My dog was an absolute total nightmare as a puppy. Our previous one was the sweetest, most gentle and friendly little thing, and we'd had 2 others previously so we weren't new to dogs, but Skye was like a devil in dog form. She would bite constantly. We tried the whole 'give them a toy to bite instead' thing but it didn't help - she wanted to bite US. To be honest although she calmed down as she grew older and is now affectionate, she never did grow out of biting. It's not meant to be vicious in her case, she doesn't growl or anything, but it's like she never learned to be gentle. She bites out of over-enthusiasm and affection (I know that sounds weird!) and she gets terribly upset if she hurts you (which, well, she does!). She's 7 now so I guess this is just how she is.

I think in your shoes I would give it a month with the intense guidance of a qualified and experienced trainer, and if you feel you're getting nowhere, return her then.

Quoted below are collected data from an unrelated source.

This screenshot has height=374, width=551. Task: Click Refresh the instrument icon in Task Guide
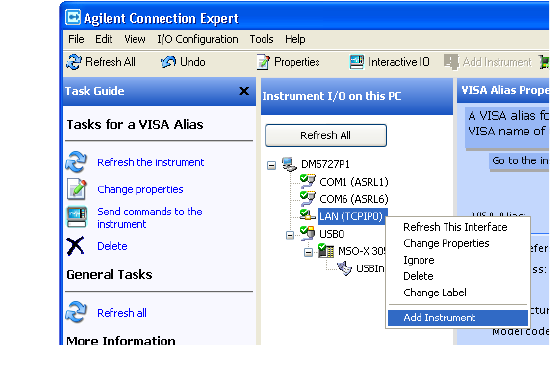click(x=76, y=162)
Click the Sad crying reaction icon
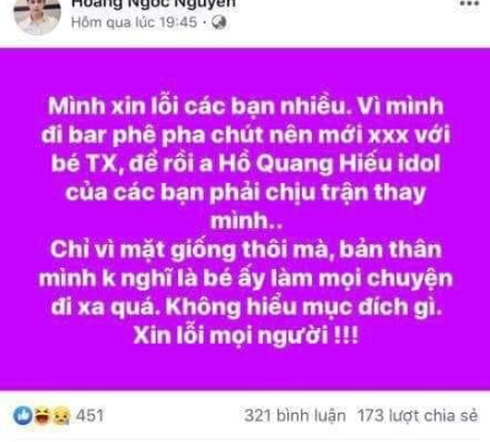 pos(61,416)
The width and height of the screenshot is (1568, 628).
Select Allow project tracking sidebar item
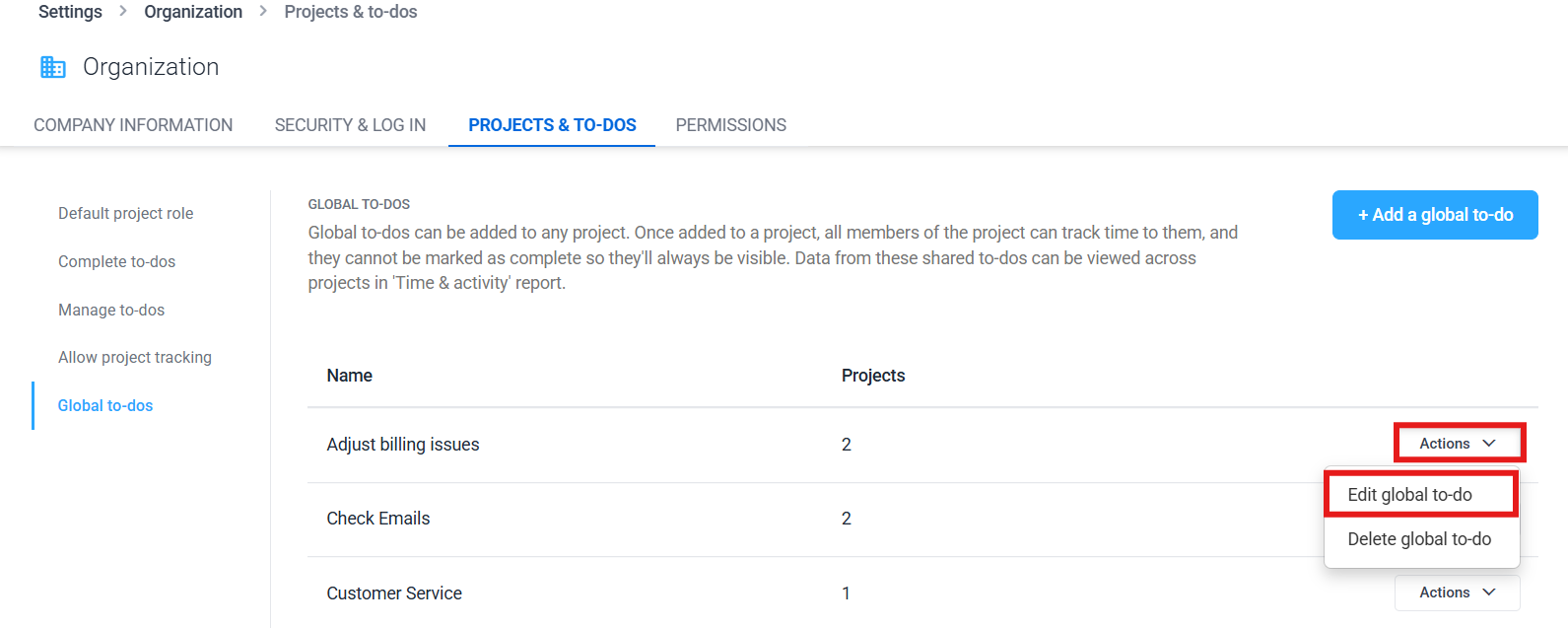click(135, 357)
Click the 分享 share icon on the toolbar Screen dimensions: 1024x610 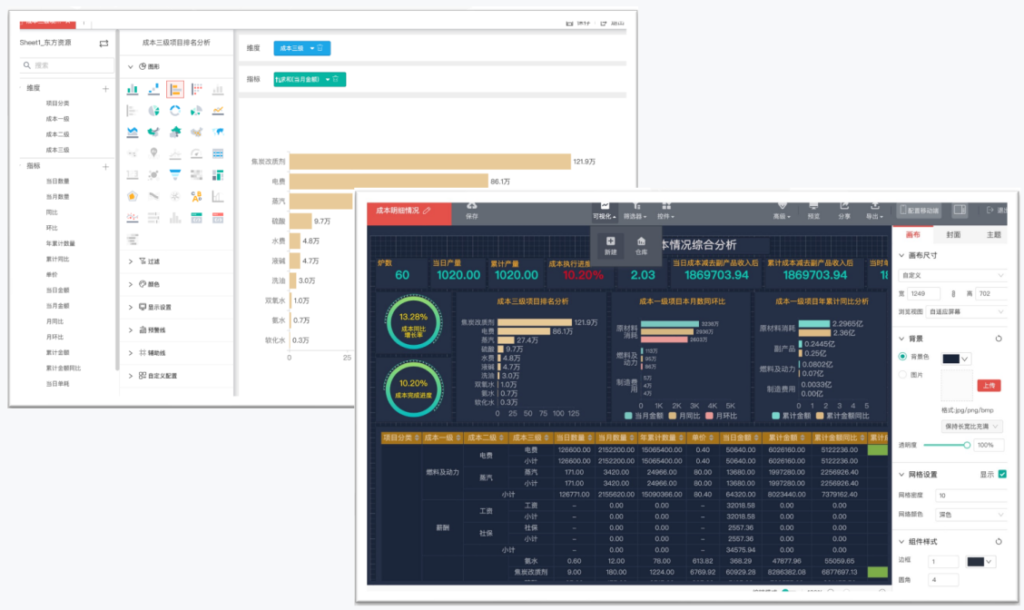pos(843,211)
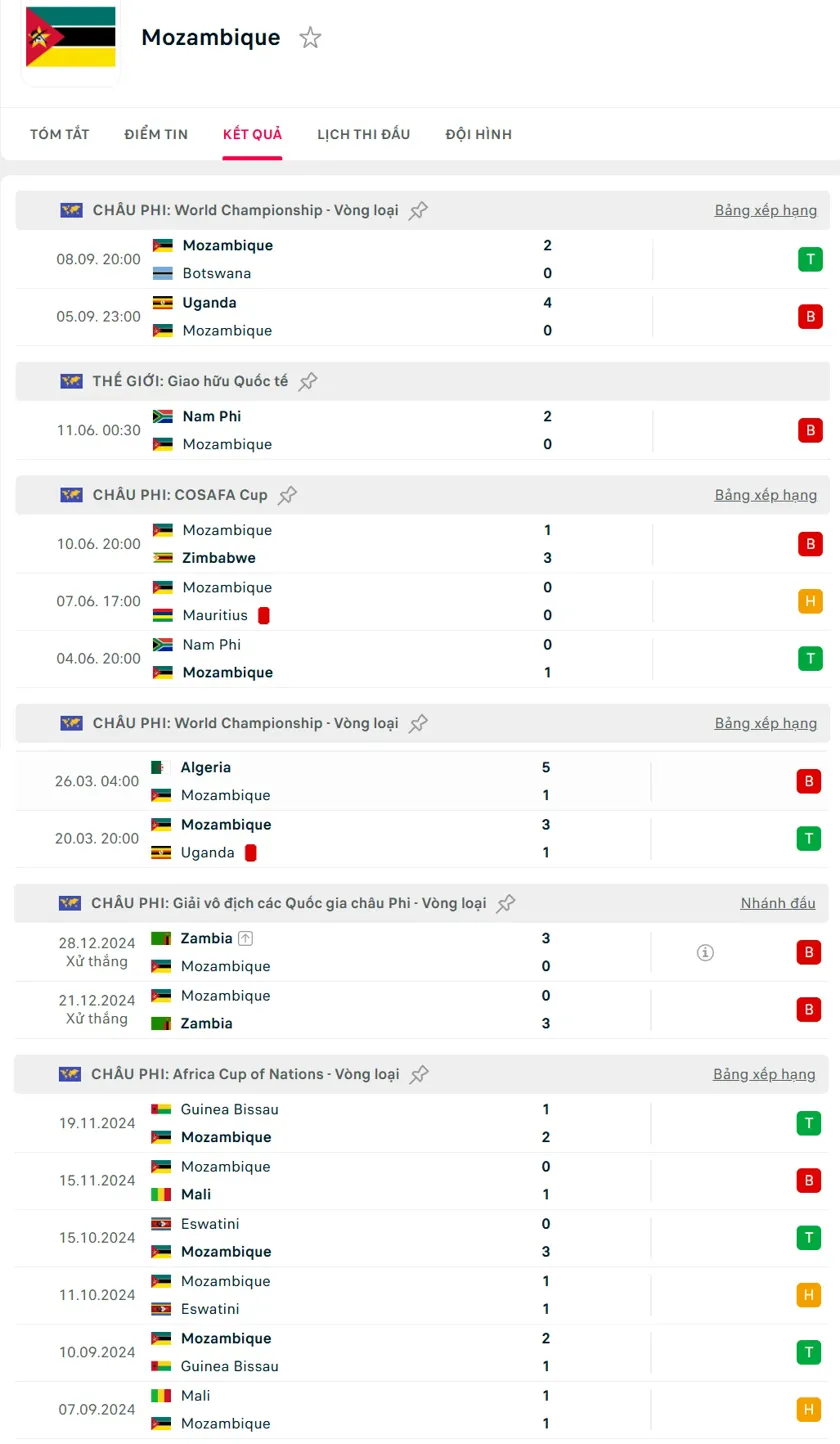This screenshot has width=840, height=1444.
Task: Pin the Africa Cup of Nations league
Action: 420,1074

Smotheroffive · 28/10/2019 20:48

She's trying hard for you in that picture OP! Butter wouldn't melt, huh?

Have you had her structure checked out?. Her front legs may just be like that in this particular pic, but if they are normally this way have her joints x-ray'd. She's massive boned and not set cartilage yet so optimum time to rectify any future possible issues.

Are elbows and knees possible issies in this breed (breeds)?

I mean does she stand square? Like a box?

Ridusofyourstupidity · 28/10/2019 20:57

Smother I know, you’d never believe it would you!?

The vet checked her over fully and is happy with her so far, she’s got good movement!
She’s well insured because I wasn’t taking chances with anything joint related. Both breeds are prone to joint issues. My plan is to get her hip scored which I think is done at a year ( I forgot to check with the vet, can someone here confirm?).

She does stand ‘boxy’ but she has a long back so a rectangular box if you see what I mean?